Scotland to benefit from digital health technologies as new fund is announced

Cash grants given to six teams to develop innovative people-powered digital solutions

The University of Edinburgh is one of the recipients of grant funding to develop its interactive mobile app to support parents and carers of children going through the autism diagnosis pathway

Health services in Scotland could benefit from AI-powered technology after six digital innovations were awarded funding.

The Healthier Lives Data Fund, a partnership between Nesta and the Scottish Government, aims to support innovative digital technologies that make data available and useful to citizens so they can lead more-independent lives.

And it has awarded six projects £30,000 each in an effort to help people in Scotland lead healthier lives and to encourage them to take more control over their health and care.

Each day rich health and care data is collected about us. However, much of the value of this data is not accessible to citizens themselves

The projects cover everything from dementia and COPD to autism and prostate cancer.

The fund comes in response to the rising availability of data related to health and wellbeing, as well as the Scottish Government’s ambition that everyone living in Scotland will have access to the digital information, tools and services they need to help maintain and improve their lives.

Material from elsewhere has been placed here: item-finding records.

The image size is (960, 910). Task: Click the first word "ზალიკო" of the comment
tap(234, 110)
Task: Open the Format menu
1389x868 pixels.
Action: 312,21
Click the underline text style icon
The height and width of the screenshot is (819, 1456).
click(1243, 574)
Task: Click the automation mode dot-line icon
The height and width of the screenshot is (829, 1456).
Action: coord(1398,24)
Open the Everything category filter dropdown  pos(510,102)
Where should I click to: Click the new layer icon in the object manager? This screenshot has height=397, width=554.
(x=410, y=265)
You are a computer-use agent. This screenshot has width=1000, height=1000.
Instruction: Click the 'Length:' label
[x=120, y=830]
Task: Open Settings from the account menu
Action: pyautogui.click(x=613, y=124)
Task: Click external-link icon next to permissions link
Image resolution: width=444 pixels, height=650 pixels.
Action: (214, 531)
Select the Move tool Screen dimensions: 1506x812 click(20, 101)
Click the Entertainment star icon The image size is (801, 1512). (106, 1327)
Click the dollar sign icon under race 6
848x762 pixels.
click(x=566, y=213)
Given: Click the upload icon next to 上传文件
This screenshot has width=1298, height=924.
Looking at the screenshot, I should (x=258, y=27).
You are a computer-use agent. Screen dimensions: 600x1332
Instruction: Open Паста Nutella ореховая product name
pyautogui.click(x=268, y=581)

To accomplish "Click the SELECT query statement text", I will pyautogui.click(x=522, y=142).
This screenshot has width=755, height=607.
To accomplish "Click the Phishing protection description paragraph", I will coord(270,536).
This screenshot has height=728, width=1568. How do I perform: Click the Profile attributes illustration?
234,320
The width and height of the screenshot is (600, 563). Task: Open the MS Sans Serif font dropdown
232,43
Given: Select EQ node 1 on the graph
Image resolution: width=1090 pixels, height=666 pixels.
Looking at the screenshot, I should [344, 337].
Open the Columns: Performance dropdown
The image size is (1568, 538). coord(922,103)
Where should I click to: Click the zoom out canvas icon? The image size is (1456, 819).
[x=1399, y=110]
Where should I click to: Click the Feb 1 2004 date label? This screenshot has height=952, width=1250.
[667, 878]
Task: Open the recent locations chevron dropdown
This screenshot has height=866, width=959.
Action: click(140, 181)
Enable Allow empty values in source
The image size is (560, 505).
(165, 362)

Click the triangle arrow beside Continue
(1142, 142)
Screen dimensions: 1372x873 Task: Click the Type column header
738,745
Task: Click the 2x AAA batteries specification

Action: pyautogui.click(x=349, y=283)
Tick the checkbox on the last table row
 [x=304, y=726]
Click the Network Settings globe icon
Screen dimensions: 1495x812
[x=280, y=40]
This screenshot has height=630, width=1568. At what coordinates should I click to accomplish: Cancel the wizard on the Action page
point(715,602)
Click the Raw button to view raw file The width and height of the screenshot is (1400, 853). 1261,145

In addition to the financial support, Nesta will be working closely with the six teams over the year to develop and test their innovations, hoping to unlock the potential of a new generation of data-driven, people-facing digital technologies for health in Scotland.

The six grantees are:

  • Pharmatics, CareAI: This project will look to improve the lives of those living with COPD by using artificial intelligence to determine when people are likely to deteriorate, giving patients more control over their condition
  • Px Healthcare, Prostate Cancer app: After the success of its app for breast cancer patients, OWise, the company is hoping to develop a similar application for those living with prostate cancer, which will use patient-reported data to improve clinical outcomes and the quality of patients’ lives
  • University of Salford, Fan Fit: By targeting football supporters through their app, Fan Fit, the university hopes to improve people’s physical activity and therefore their overall health and wellbeing
  • Cognihealth, Cognicare: The aim is to use personalised AI-powered digital technology to provide solutions to dementia care, enabling early intervention and prevention and improving the quality of care for individuals and their families
  • NquiringMinds, Careteam PA: This project will give the cared-for person control of their data and empower them to selectively and securely share their health information with formal and informal carers
  • University of Edinburgh: The university hopes to develop an interactive mobile app to support parents and carers of children going through the autism diagnosis pathway

This new fund will put health and care data in the hands of people through a range of digital technologies, enabling them to manage their long-term conditions more effectively, navigate the complex autism diagnosis pathway better, or share their care data with the right people at the right time

Sinead Mac Manus, senior programme manager at Nesta, said: “Each day rich health and care data is collected about us. However, much of the value of this data is not accessible to citizens themselves.

“This new fund will put health and care data in the hands of people through a range of digital technologies, enabling them to manage their long-term conditions more effectively, navigate the complex autism diagnosis pathway better, or share their care data with the right people at the right time.

“We are pleased to be working in the partnership with the Scottish Government on this fund, which has the potential to inspire a new generation of people-powered digital health.”